Summary of "Alkali Metals"

Summary of "Alkali Metals" Video

This lesson covers the key properties, trends, and chemical reactions of Alkali Metals, which are the elements found in Group 1 (first column) of the periodic table, excluding hydrogen.

Main Ideas and Concepts

General Properties of Alkali Metals:
- Located in Group 1 of the periodic table.
- Soft metals, soft enough to be cut with a knife.
- Good conductors of heat and electricity.
- Low density (e.g., Lithium is less dense than water and can float).
- Low melting points compared to other metals (e.g., Cesium melts at ~29°C).
- Large atomic radius relative to other elements in the same period.
- Low ionization energy and low electronegativity (electropositive).
- Possess one valence electron, making them strong reducing agents.
- Highly reactive, especially with water and oxygen.
Position and Elements in Group 1:
- Hydrogen is in the first column but is not considered an alkali metal because it is a non-metal gas at room temperature.
- Alkali Metals include Lithium (Li), Sodium (Na), Potassium (K), Rubidium (Rb), Cesium (Cs), and Francium (Fr).
Trends Down the Group:
- Reactivity increases down the group (Francium > Cesium > Rubidium > ... > Lithium).
- Melting and boiling points decrease down the group.
- Density increases down the group.
- First ionization energy decreases down the group.
- Electronegativity decreases down the group (Lithium is more electronegative than Cesium).
- Atomic and ionic radii increase down the group.
Chemical Reactions:
- With Water:
  - Alkali Metals react with water to form hydroxides and hydrogen gas.
  - Example reactions:
    - Sodium + water → Sodium hydroxide + hydrogen gas
    - Lithium + water → Lithium hydroxide + hydrogen gas
  - These reactions are exothermic and vigorous.
- With Chlorine:
  - Sodium reacts with chlorine gas to form Sodium chloride (table salt).
- With Oxygen:
  - Lithium reacts with excess oxygen to form Lithium oxide (Li₂O).
  - Sodium reacts with limited oxygen to form Sodium oxide (Na₂O).
  - Sodium reacts with excess oxygen to form Sodium peroxide (Na₂O₂).
  - Potassium reacts with oxygen to form Potassium superoxide (KO₂).
Reactivity Explanation:
- Reactivity increases down the group because:
  - The valence electron is further from the nucleus, so the nuclear attraction is weaker.
  - Cesium’s valence electron is easier to lose than Lithium’s.
- Melting point influences reactivity:
  - Metals in molten state react faster than in solid state due to increased surface area.
  - Cesium’s low melting point (~29°C) means it melts easily and reacts faster with water than Lithium, which has a higher melting point (~180°C).
  - The heat generated by the reaction further accelerates the reaction rate.
Standard Reduction Potentials:
- Lithium has a standard reduction potential of -3.05 V (stronger reducing agent).
- Cesium has a standard reduction potential of -3.02 V.
- Despite Lithium being a stronger reducing agent, Cesium reacts faster due to physical factors (size, melting point).
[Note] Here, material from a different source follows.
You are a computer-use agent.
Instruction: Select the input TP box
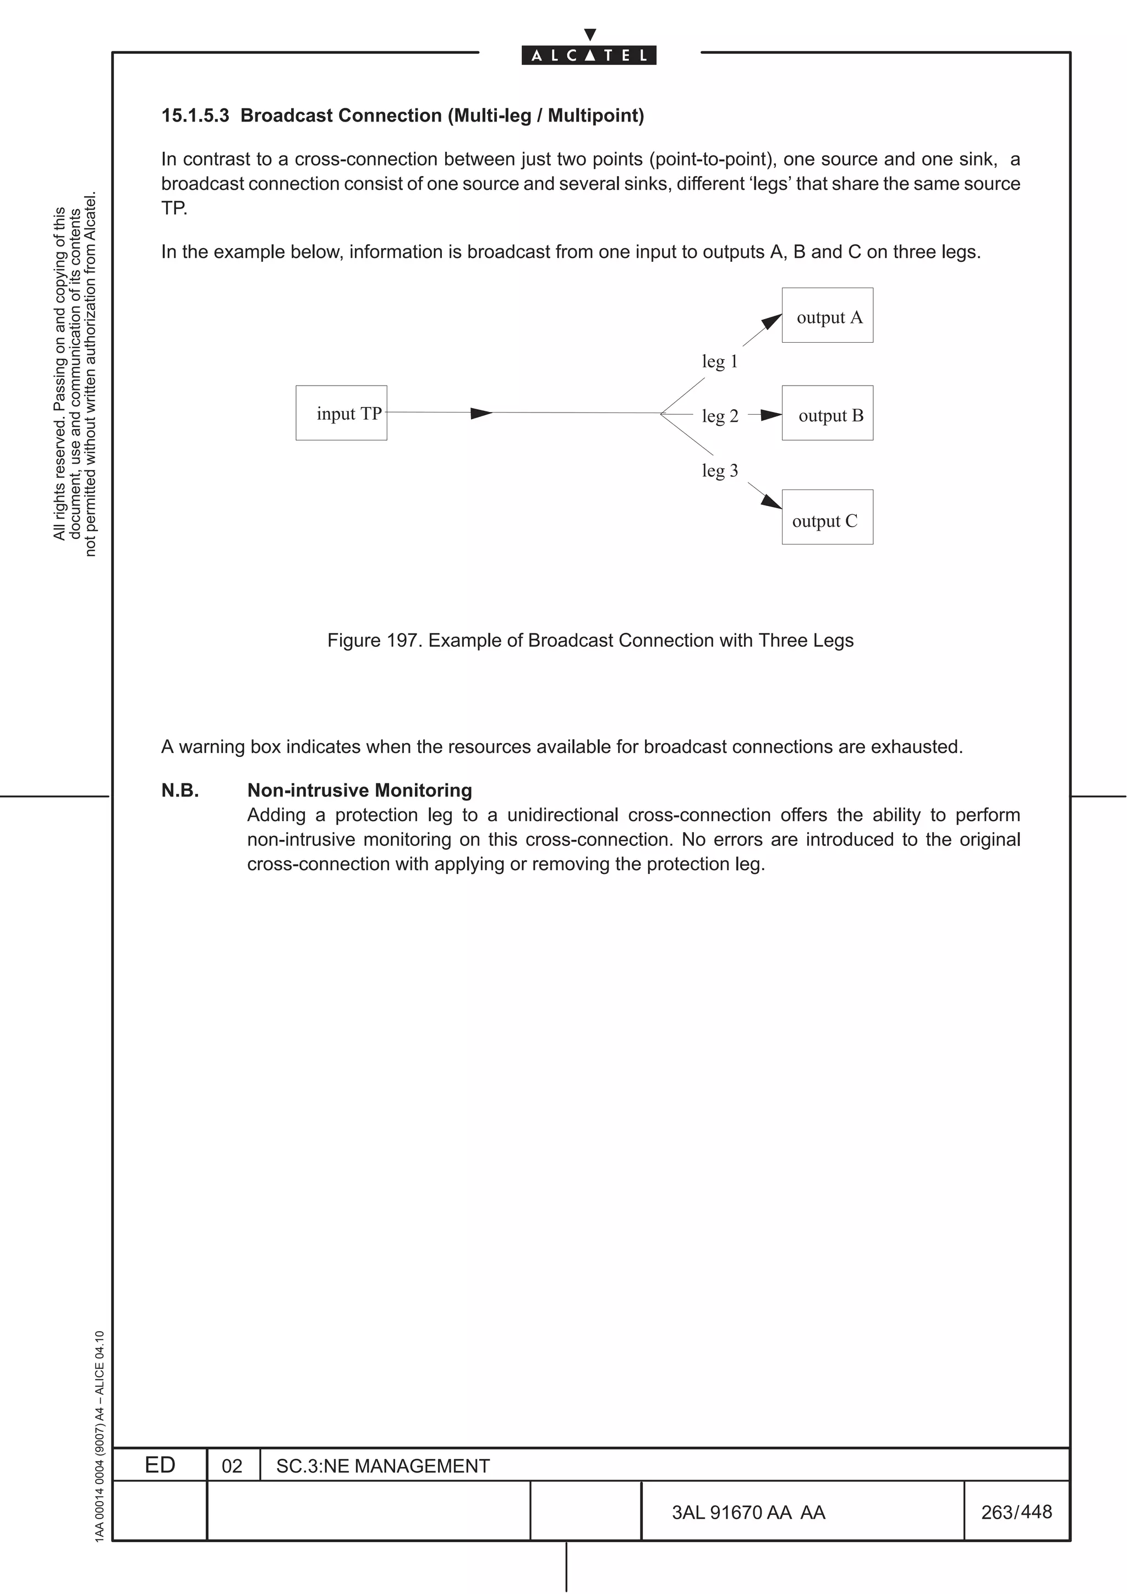pos(341,413)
Detailed Methodology / Key Points to Remember

Properties to Know:
- Softness, conductivity, density, melting/boiling points.
- Atomic and ionic radii trends.
- Ionization energy and electronegativity trends.
- Reactivity trends down the group.
Chemical Reaction Balancing Examples:
- 2 Na + 2 H₂O → 2 NaOH + H₂
- 2 Li + 2 H₂O → 2 LiOH + H₂
- 2 Na + Cl₂ → 2 NaCl
Reactions with Oxygen:
- Li + O₂ (excess) → Li₂O
- 4 Na + O₂ (limited) → 2 Na₂O
- 2 Na + O₂ (excess) → Na₂O₂
- K + O₂ → KO₂
Understanding Reactivity:
- Consider electron shell structure and distance from nucleus.
- Consider physical state (solid vs molten) and melting point.
- Recognize the feedback loop of heat generation increasing reaction rate.